## WHAT THE TASK REQUIRES
Convert every line of the records below into a JSON list of strings, one string per line, leaving out blank lines and the picture placeholders.

## DATA FOR THIS EXERCISE
+ + +
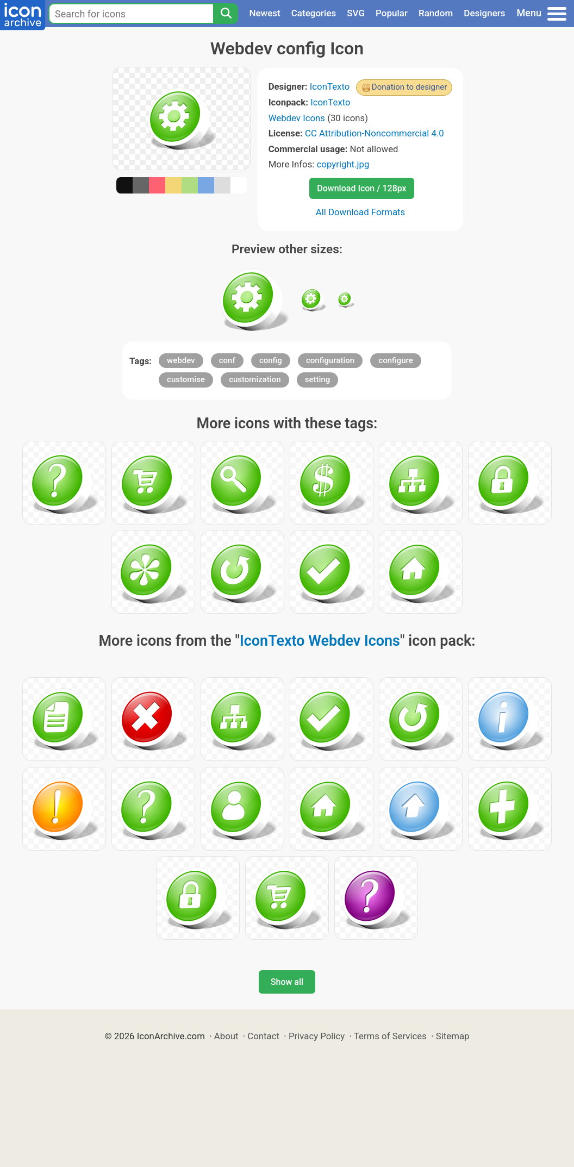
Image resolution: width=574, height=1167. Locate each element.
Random (436, 13)
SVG (356, 13)
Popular (392, 13)
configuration (330, 360)
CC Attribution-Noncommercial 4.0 (374, 133)
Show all (287, 982)
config (270, 360)
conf (227, 360)
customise (186, 379)
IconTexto (330, 86)
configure (395, 360)
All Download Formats (360, 212)
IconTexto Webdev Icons (320, 641)
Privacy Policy (317, 1036)
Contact (263, 1036)
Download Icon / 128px (361, 188)
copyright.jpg (343, 164)
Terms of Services (390, 1036)
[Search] (225, 13)
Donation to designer (409, 87)
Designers (484, 13)
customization (254, 379)
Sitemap (453, 1036)
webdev (181, 360)
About (226, 1036)
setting (317, 379)
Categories (313, 13)
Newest (264, 13)
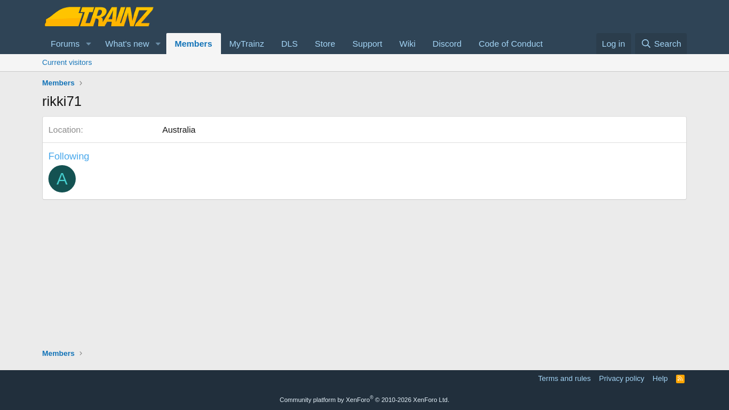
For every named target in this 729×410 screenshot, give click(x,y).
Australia (178, 129)
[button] (89, 43)
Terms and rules (564, 378)
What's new (127, 43)
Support (368, 43)
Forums (65, 43)
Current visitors (67, 62)
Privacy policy (621, 378)
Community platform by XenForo (364, 399)
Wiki (407, 43)
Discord (447, 43)
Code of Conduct (510, 43)
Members (193, 43)
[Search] (661, 43)
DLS (289, 43)
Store (325, 43)
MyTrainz (247, 43)
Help (660, 378)
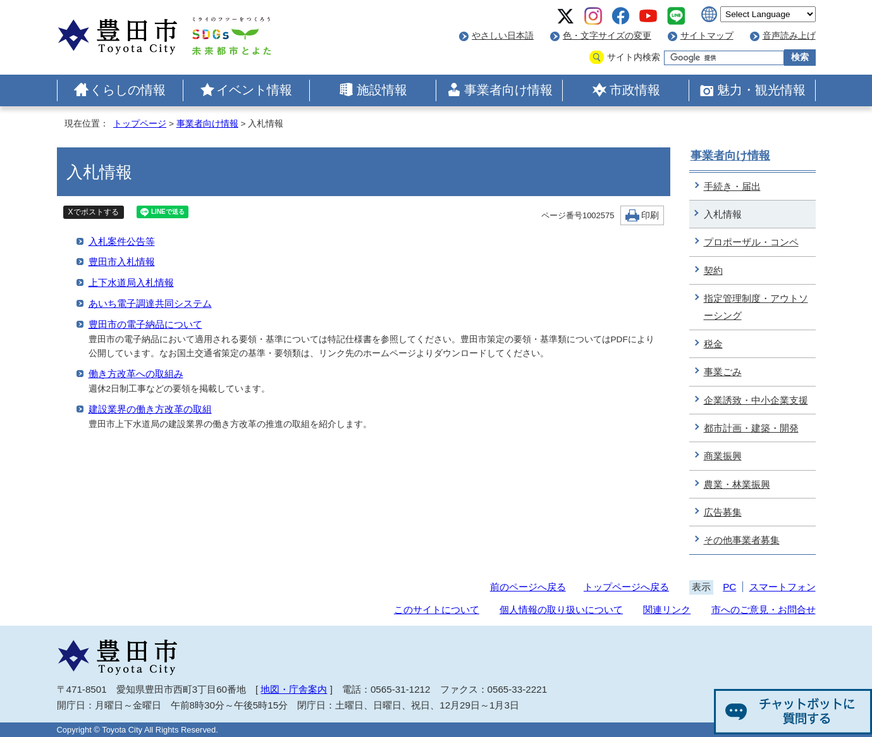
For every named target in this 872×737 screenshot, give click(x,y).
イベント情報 (254, 90)
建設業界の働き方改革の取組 (150, 409)
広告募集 (723, 512)
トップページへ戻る (626, 586)
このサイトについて (436, 609)
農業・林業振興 (737, 484)
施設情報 (382, 90)
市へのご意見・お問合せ (763, 609)
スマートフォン (782, 586)
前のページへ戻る (528, 586)
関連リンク (667, 609)
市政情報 (635, 90)
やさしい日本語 (503, 35)
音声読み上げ (789, 35)
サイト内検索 (633, 57)
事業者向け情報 (508, 90)
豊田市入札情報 (122, 261)
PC (729, 586)
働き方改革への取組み (136, 373)
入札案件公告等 (122, 241)
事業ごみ (723, 371)
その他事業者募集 (742, 540)
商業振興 (723, 455)
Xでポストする (93, 211)
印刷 (650, 215)
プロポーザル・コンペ (751, 242)
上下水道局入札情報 (131, 282)
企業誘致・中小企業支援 (756, 400)
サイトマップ (707, 35)
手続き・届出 (732, 186)
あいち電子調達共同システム (150, 303)
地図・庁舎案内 (294, 689)
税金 (713, 343)
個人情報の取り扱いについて (561, 609)
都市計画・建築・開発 (751, 428)
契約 (713, 270)
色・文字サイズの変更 (607, 35)
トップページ (139, 123)
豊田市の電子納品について (145, 324)
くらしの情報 (128, 90)
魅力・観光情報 (761, 90)
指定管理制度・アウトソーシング (756, 307)
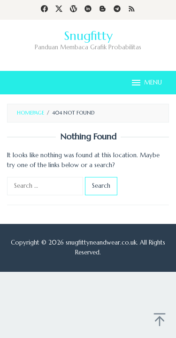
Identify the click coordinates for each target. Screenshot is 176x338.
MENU (146, 82)
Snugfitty (88, 35)
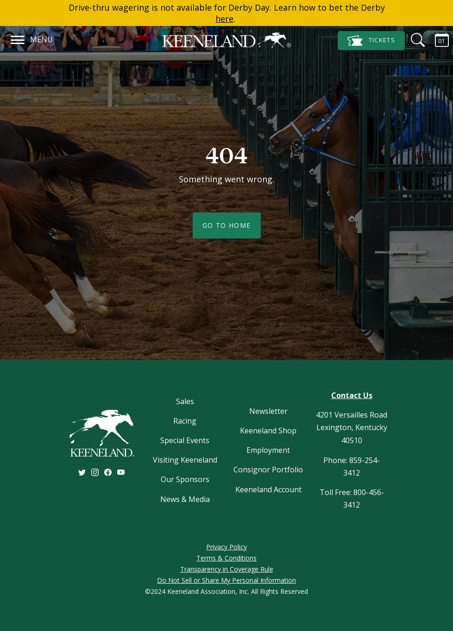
+ + +
## EXERCISE RESPONSE
[
  "Image resolution: width=574, height=1167. Locate each element.",
  "Random (436, 13)",
  "SVG (356, 13)",
  "Popular (392, 13)",
  "configuration (330, 360)",
  "CC Attribution-Noncommercial 4.0 (374, 133)",
  "Show all (287, 982)",
  "config (270, 360)",
  "conf (227, 360)",
  "customise (186, 379)",
  "IconTexto (330, 86)",
  "configure (395, 360)",
  "All Download Formats (360, 212)",
  "IconTexto Webdev Icons (320, 641)",
  "Privacy Policy (317, 1036)",
  "Contact (263, 1036)",
  "Download Icon / 128px (361, 188)",
  "copyright.jpg (343, 164)",
  "Terms of Services (390, 1036)",
  "[Search] (225, 13)",
  "Donation to designer (409, 87)",
  "Designers (484, 13)",
  "customization (254, 379)",
  "Sitemap (453, 1036)",
  "webdev (181, 360)",
  "About (226, 1036)",
  "setting (317, 379)",
  "Categories (313, 13)",
  "Newest (264, 13)",
  "For every named target in this 729×410 screenshot, give click(x,y).",
  "Australia (178, 129)",
  "[button] (89, 43)",
  "Terms and rules (564, 378)",
  "What's new (127, 43)",
  "Support (368, 43)",
  "Forums (65, 43)",
  "Current visitors (67, 62)",
  "Privacy policy (621, 378)",
  "Community platform by XenForo (364, 399)",
  "Wiki (407, 43)",
  "Discord (447, 43)",
  "Code of Conduct (510, 43)",
  "Members (193, 43)",
  "[Search] (661, 43)",
  "DLS (289, 43)",
  "Store (325, 43)",
  "MyTrainz (247, 43)",
  "Help (660, 378)",
  "For every named target in this 872×737 screenshot, give click(x,y).",
  "イベント情報 (254, 90)",
  "建設業界の働き方改革の取組 (150, 409)",
  "広告募集 (723, 512)",
  "トップページへ戻る (626, 586)",
  "このサイトについて (436, 609)",
  "農業・林業振興 (737, 484)",
  "施設情報 (382, 90)",
  "市へのご意見・お問合せ (763, 609)",
  "スマートフォン (782, 586)",
  "前のページへ戻る (528, 586)",
  "関連リンク (667, 609)",
  "市政情報 (635, 90)",
  "やさしい日本語 (503, 35)",
  "音声読み上げ (789, 35)",
  "サイト内検索 (633, 57)",
  "事業者向け情報 (508, 90)",
  "豊田市入札情報 (122, 261)",
  "PC (729, 586)",
  "働き方改革への取組み (136, 373)",
  "入札案件公告等 (122, 241)",
  "事業ごみ (723, 371)",
  "その他事業者募集 (742, 540)",
  "商業振興 (723, 455)",
  "Xでポストする (93, 211)",
  "印刷 (650, 215)",
  "プロポーザル・コンペ (751, 242)",
  "上下水道局入札情報 (131, 282)",
  "企業誘致・中小企業支援 (756, 400)",
  "サイトマップ (707, 35)",
  "手続き・届出 (732, 186)",
  "あいち電子調達共同システム (150, 303)",
  "地図・庁舎案内 (294, 689)",
  "税金 (713, 343)",
  "個人情報の取り扱いについて (561, 609)",
  "都市計画・建築・開発 (751, 428)",
  "契約 (713, 270)",
  "色・文字サイズの変更 (607, 35)",
  "トップページ (139, 123)",
  "豊田市の電子納品について (145, 324)",
  "くらしの情報 (128, 90)",
  "魅力・観光情報 (761, 90)",
  "指定管理制度・アウトソーシング (756, 307)",
  "Identify the click coordinates for each target. Screenshot is 176x338.",
  "MENU (146, 82)",
  "Snugfitty (88, 35)"
]